Ugly Girl: Yes (excited) 
Akpos: OK, Go and dance, I wanna talk to your friend.

Papa Akpos: My pikin say you drive am commot for school, Wetin he do? 
Akpos'Teacher :- Your son is not brilliant at all, he cant even spell "LION" ...
Papa Akpos : Ah Ah...You know say na SMALL pikin......You for tell am make he spell SMALL ANIMAL like " MOSQUITO"......
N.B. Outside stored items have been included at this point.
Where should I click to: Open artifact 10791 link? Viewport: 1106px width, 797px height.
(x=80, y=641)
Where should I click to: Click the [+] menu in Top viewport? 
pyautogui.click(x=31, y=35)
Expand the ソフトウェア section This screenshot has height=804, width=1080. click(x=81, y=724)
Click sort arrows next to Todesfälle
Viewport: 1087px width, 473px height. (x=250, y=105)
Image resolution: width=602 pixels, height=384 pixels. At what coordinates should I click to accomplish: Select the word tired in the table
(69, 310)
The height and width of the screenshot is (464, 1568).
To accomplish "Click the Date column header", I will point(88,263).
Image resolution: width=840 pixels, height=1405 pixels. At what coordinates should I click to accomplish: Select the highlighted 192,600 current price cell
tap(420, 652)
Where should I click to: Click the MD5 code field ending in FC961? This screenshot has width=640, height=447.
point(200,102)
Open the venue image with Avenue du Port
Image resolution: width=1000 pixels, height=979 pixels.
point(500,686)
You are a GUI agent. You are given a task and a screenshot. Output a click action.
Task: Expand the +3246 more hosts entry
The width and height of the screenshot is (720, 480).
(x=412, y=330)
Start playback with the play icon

Teacher: Behind every successful man there is a woman. What do we learn from this? 
Akpos: We should stop wasting time in studies and find that WOMAN 

Teacher: Make a Sentence with Big 
Akpos: The Ram Is Big 
Teacher: Make it longer
Akpos: The Ram is big ooooooo

OPERATOR: 911, wat's your emergency? AKPOS: Two girls are fighting over me.. OPERATOR: So?.. AKPOS: The ugly one is winning.

Teacher: Who can state one diff btw a Bird and a Fly? .. 
Akpos: A bird can fly, but a fly cannot bird.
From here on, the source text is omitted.